== WRITTEN INSTRUCTION ==
Rewrite every line of the listing below as a JSON list of strings, one string per line, with blank lines omitted. Leave the pictures out of your answer.

== GIVEN RECORDS ==
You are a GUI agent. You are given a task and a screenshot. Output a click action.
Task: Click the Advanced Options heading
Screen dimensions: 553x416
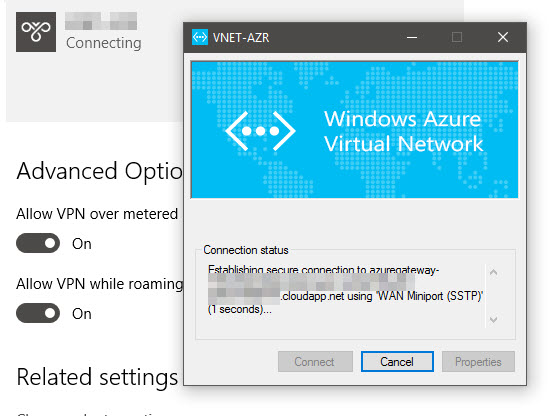point(99,171)
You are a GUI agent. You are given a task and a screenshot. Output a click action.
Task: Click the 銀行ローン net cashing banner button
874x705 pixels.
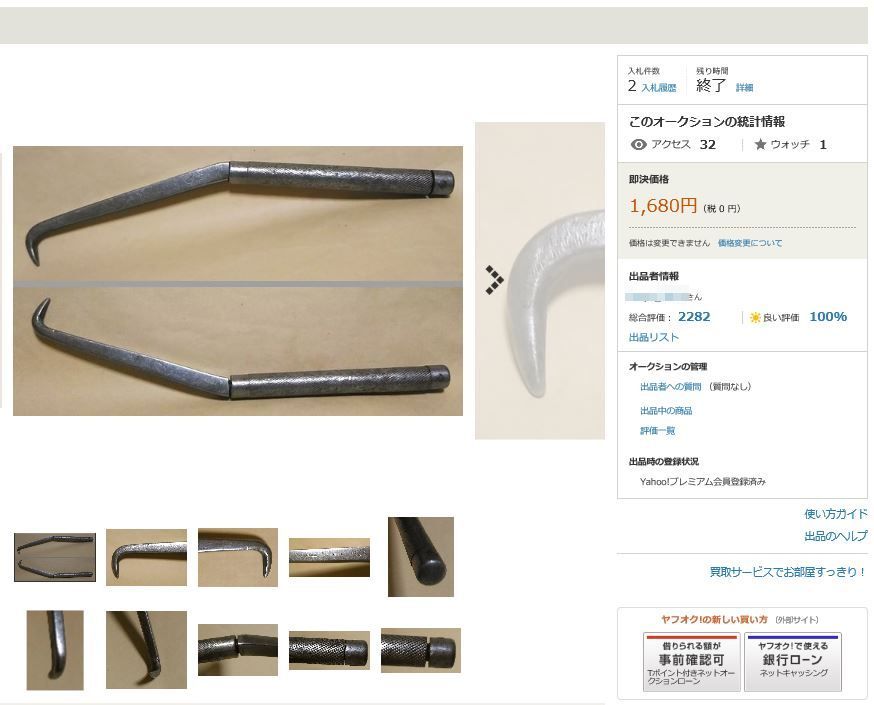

== SOLUTION BELOW ==
[
  "You are a GUI agent. You are given a task and a screenshot. Output a click action.",
  "Task: Click the Advanced Options heading",
  "Screen dimensions: 553x416",
  "point(99,171)",
  "You are a GUI agent. You are given a task and a screenshot. Output a click action.",
  "Task: Click the 銀行ローン net cashing banner button",
  "874x705 pixels."
]